··· Information ···

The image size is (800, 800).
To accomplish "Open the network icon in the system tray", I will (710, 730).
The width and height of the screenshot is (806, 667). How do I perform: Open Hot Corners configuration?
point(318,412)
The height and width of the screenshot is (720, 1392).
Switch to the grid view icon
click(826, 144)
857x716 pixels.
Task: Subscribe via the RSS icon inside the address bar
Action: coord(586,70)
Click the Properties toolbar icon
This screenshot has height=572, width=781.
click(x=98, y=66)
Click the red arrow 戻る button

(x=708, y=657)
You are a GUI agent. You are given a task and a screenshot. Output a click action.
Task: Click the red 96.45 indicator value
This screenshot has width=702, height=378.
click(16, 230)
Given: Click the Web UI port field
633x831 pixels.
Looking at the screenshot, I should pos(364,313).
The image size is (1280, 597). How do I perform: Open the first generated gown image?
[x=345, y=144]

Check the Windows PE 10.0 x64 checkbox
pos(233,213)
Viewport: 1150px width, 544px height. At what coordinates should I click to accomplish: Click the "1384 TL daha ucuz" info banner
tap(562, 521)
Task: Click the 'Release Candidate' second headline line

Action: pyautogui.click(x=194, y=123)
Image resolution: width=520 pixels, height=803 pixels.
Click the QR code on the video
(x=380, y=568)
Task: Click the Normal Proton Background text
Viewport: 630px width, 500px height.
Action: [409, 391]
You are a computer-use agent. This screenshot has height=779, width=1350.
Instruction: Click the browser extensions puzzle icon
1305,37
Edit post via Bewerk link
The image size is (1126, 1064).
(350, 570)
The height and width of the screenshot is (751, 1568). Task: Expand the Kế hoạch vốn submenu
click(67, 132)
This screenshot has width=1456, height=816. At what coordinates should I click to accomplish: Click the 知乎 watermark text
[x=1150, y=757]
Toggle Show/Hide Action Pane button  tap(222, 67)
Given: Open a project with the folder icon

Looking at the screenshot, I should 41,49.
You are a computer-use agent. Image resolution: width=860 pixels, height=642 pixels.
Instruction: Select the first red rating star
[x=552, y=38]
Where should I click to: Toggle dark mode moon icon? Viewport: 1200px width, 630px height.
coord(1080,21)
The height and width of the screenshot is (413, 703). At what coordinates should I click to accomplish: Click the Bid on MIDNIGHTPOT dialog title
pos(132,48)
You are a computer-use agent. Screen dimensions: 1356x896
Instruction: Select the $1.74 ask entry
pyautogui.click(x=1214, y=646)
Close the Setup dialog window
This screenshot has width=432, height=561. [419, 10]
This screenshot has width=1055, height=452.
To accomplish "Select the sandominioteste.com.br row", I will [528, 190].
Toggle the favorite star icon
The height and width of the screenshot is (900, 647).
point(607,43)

···

#### Work request:
Write only the number of lines above in which the word "agent" is found.

#### Exercise solution:
4